The Asynchronous Control Character Map, colloquially called the async map, is used on asynchronous links, such as telephone lines, to identify control characters that must be escaped (replaced by a specific two-character sequence) to avoid them being interpreted by equipment used to establish the link. For instance, you may want to avoid the XON and XOFF characters used for software handshake because a misconfigured modem might choke upon receipt of an XOFF. Other candidates include Ctrl-l (the telnet escape character). PPP allows you to escape any of the characters with ASCII codes 0 through 31 by specifying them in the async map.

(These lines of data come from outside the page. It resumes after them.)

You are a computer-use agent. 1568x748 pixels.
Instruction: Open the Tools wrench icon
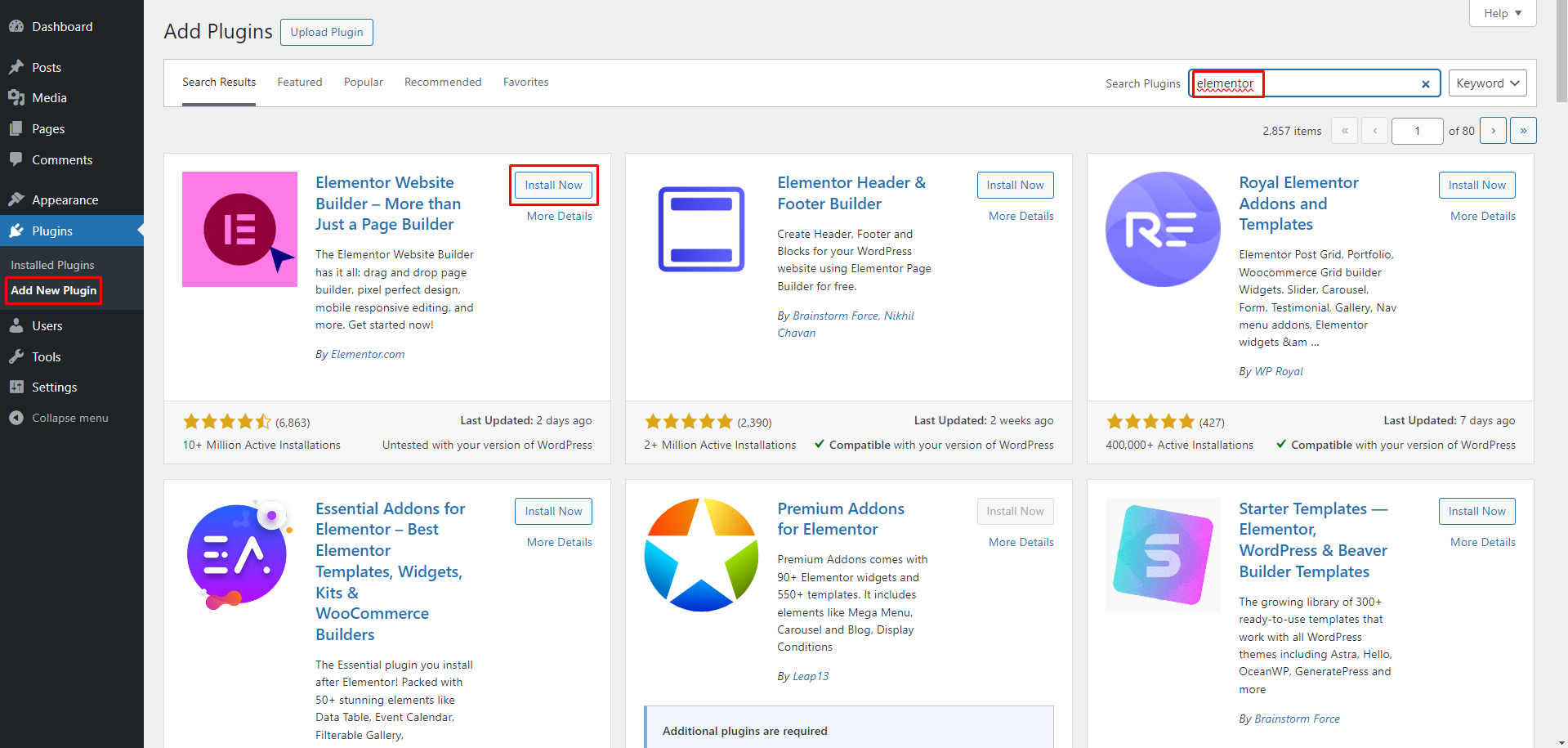click(x=16, y=356)
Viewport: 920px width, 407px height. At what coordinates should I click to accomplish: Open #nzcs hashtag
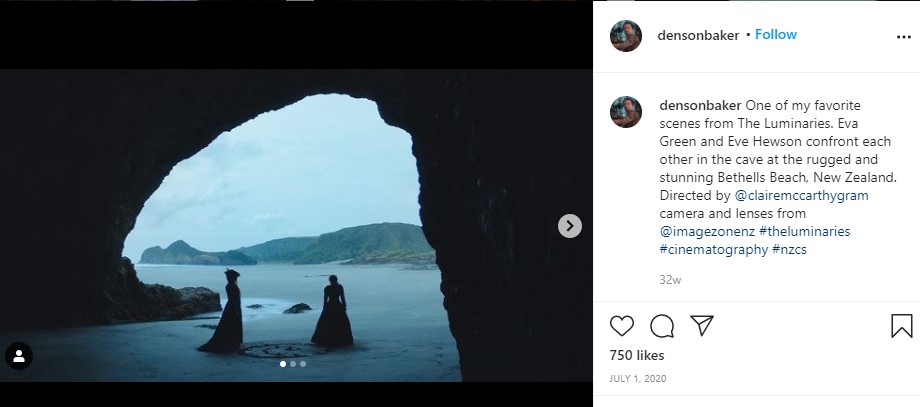(x=790, y=250)
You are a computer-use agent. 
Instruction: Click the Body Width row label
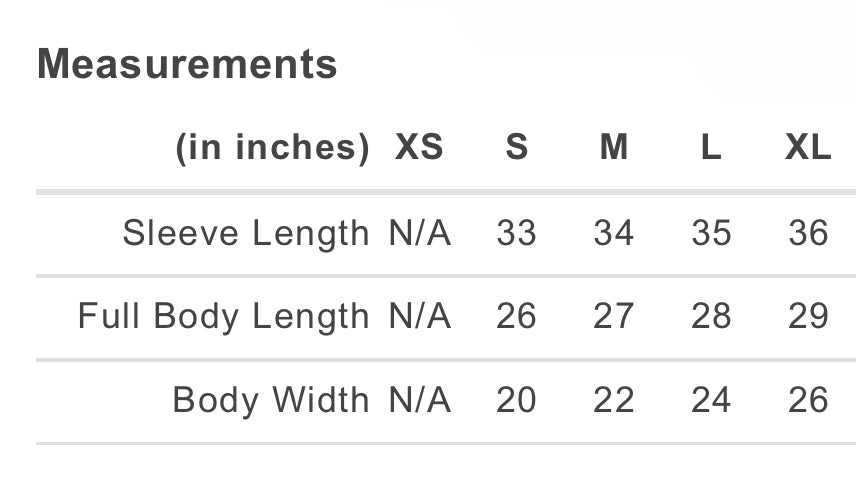pyautogui.click(x=271, y=400)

The async map is a 32-bit-wide bitmap expressed in hexadecimal. The least significant bit corresponds to the ASCII NULL character, and the most significant bit corresponds to ASCII 31 decimal. These 32 ASCII characters are the control characters. If a bit is set in the bitmap, it signals that the corresponding character must be escaped before it is transmitted across the link.

To tell your peer that it doesn't have to escape all control characters, but only a few of them, you can specify an async map to pppd using the asyncmap option. For example, if only ^S and ^Q (ASCII 17 and 19, commonly used for XON and XOFF) must be escaped, use the following option:

asyncmap 0x000A0000

The conversion is simple as long as you can convert binary to hex. Lay out 32 bits in front of you. The right-most bit corresponds to ASCII 00 (NULL), and the left-most bit corresponds to ASCII 32 decimal. Set the bits corresponding to the characters you want escaped to one, and all others to zero. To convert that into the hexadecimal number pppd expects, simply take each set of 4 bits and convert them into hex. You should end up with eight hexadecimal figures. String them all together and preprend '0x' to signify it is a hexadecimal number, and you are done.

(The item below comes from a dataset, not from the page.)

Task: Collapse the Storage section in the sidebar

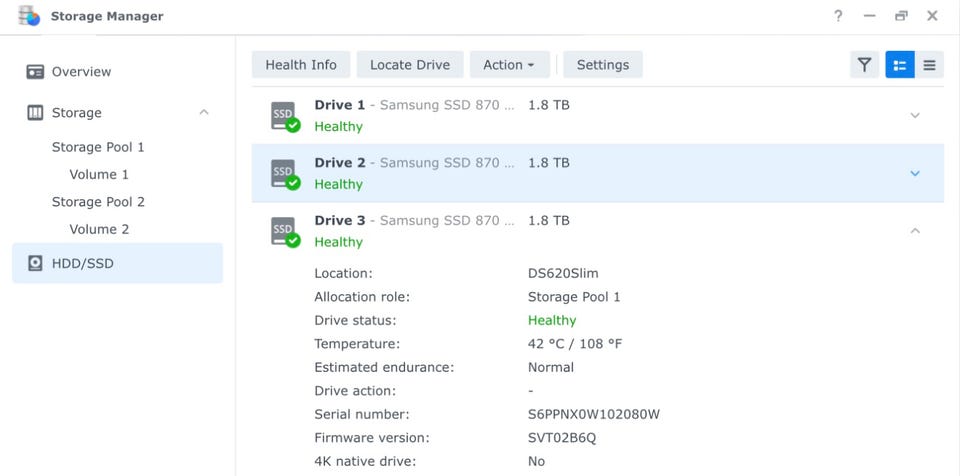Action: pyautogui.click(x=204, y=113)
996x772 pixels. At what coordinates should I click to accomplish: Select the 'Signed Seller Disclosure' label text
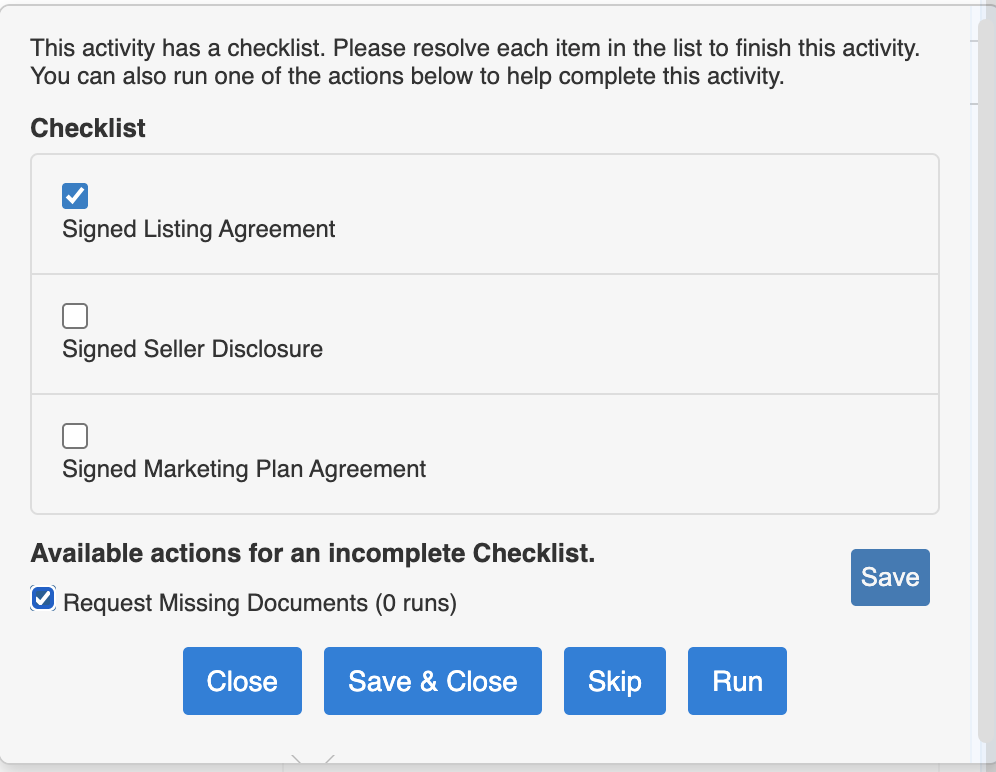(192, 349)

Initially, the async map is set to 0xffffffff - that is, all control characters will be escaped. This is a safe default, but is usually much more than you need. Each character that appears in the async map results in two characters being transmitted across the link, so escaping comes at the cost of increased link utilization and a corresponding performance reduction.

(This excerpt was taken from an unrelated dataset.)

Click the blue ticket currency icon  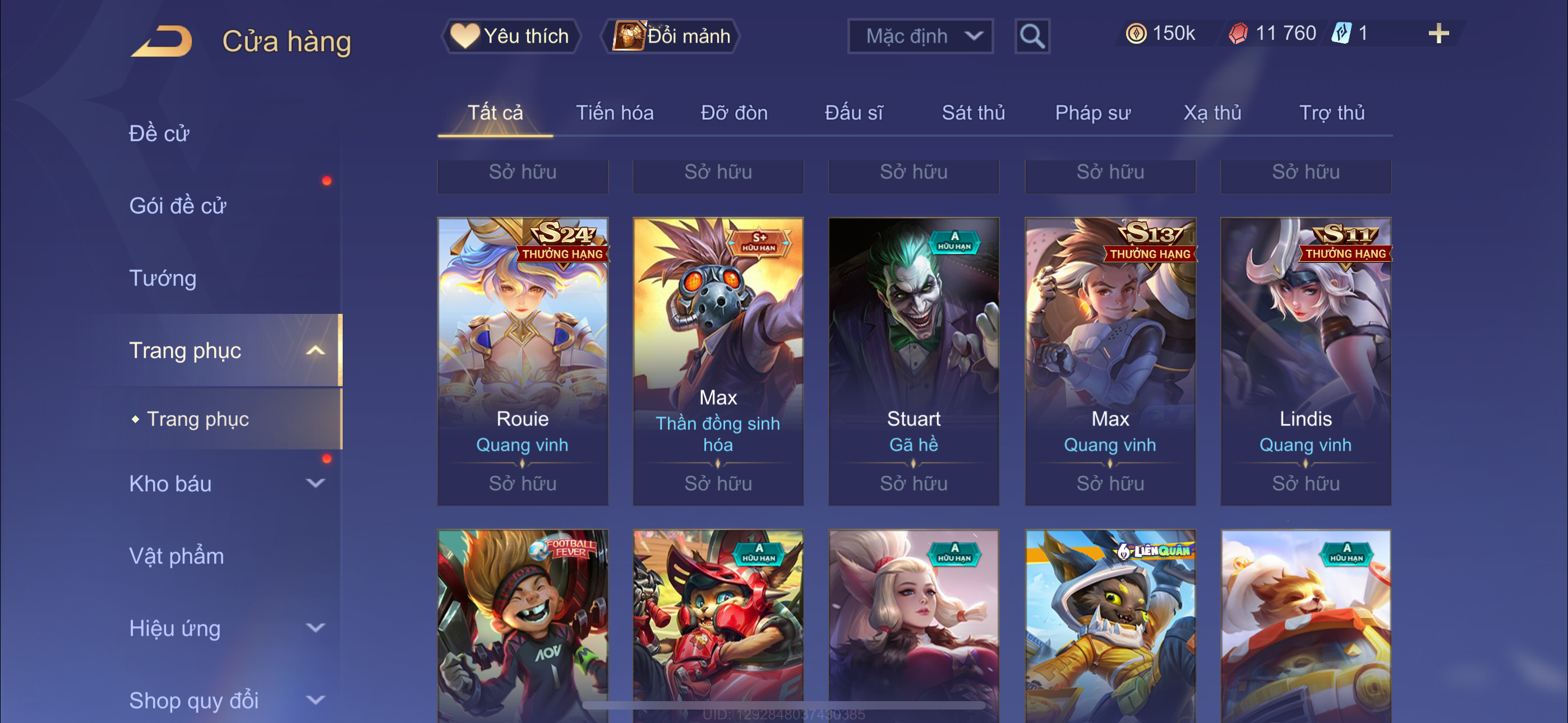1341,34
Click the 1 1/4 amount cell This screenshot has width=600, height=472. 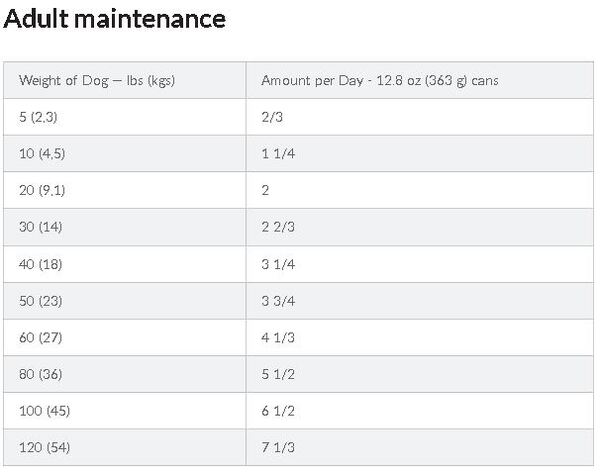pyautogui.click(x=420, y=154)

In most circumstances, an async map of 0x0 works fine. No escaping is performed.

The Maximum Receive Unit (MRU), signals to the peer the maximum size of HDLC frames we want to receive. Although this may remind you of the Maximum Transfer Unit (MTU) value, these two have little in common. The MTU is a parameter of the kernel networking device and describes the maximum frame size the interface is able to transmit. The MRU is more of an advice to the remote end not to generate frames larger than the MRU; the interface must nevertheless be able to receive frames of up to 1,500 bytes.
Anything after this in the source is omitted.